L'angle du biseau est voisin de 45°. La fibre du bois est choisie parallèle à l'arrête du biseau. Le biseau dépasse de quelques millimètres à l'extérieur. Il sera arasé et affiné après séchage de la colle. Je mène cette opération délicate et très importante avec une lime très fine : c'est cela qui va conditionner la qualité sonore du tuyau.

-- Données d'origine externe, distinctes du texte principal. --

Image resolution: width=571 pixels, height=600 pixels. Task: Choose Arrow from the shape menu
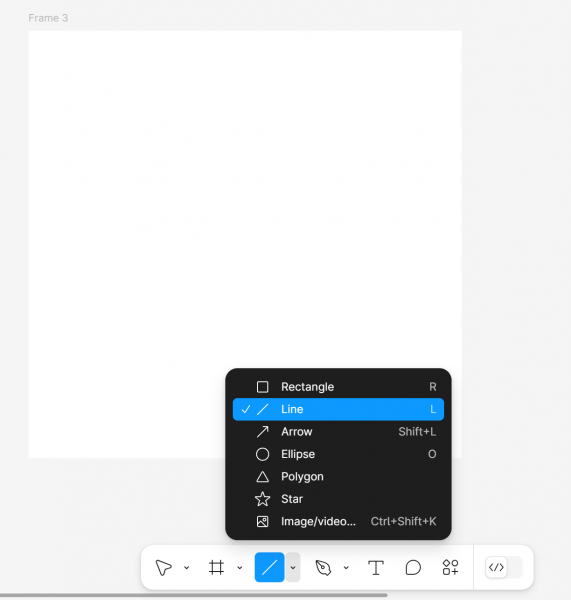tap(338, 432)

Le trait bleu montre l'orientation à donner à la lime pour achever le biseau. Le dessin, à droite, donne le profil du biseau, il fait apparaître un très léger chanfrein pour « casser » l'arrête.
La lèvre inférieure du tuyau est une planchette un peu plus épaisse que celles qui font le corps du tuyau. Je la frotte sur une feuille de papier abrasif fin pour que l'arrête proche du biseau soit nette et bien droite. Elle est vissée ou collée. Dans ce dernier cas, je ne la colle pas avec la colle à bois blanche comme tout ce qui a été collé précédemment mais avec une « colle de luthier », c'est à dire une colle à base d'os ou de poisson, que l'on prépare à chaud, au bain-marie. Une telle colle permet le démontage ultérieur de la pièce, avec une lame fine chaude, sans destruction. C'est un point très important pour pouvoir affiner l'harmonisation après l'achèvement complet de l'orgue.
Le pied du tuyau est composé d'une pièce en bois qui s'ajuste rigoureusement à l'intérieur du bas du tuyau et dans laquelle un trou circulaire permet d'insérer un tube (réalisé au tour à bois). C'est lui qui conduit le vent jusqu'à la bouche.Tous les pieds des tuyaux, ouverts ou fermés, sont faits de la même façon : un tube en bois collé à une planchette qui vient juste s'adapter au bas du corps du tuyau. Je fais le tube à partir de tourillon de hêtre que l'on trouve en vente dans tous les magasins de bois. Je tronçonne des morceaux et je les perce dans l'axe sur toute leur longueur. Avec un modeste tour à bois, je façonne les deux extrémités : je donne une forme légèrement cônique à un bout et je fais un épaulement à l'autre. C'est lui que je colle ensuite à la planchette.
Pour les tuyaux bouchés (bourdons) il ne reste plus qu'à faire le bouchon.
Le bouchon du bourdon est, fait d'une pièce en bois rectangulaire, épaisse d'environ 15mm, au centre de laquelle je colle une poignée. La pièce est taillée avec des dimensions légèrement inférieures à celles de l'intérieur du tuyau pour pouvoir mettre un joint d'étanchéité constitué d'un morceau de feutrine et d'un film plastique souple.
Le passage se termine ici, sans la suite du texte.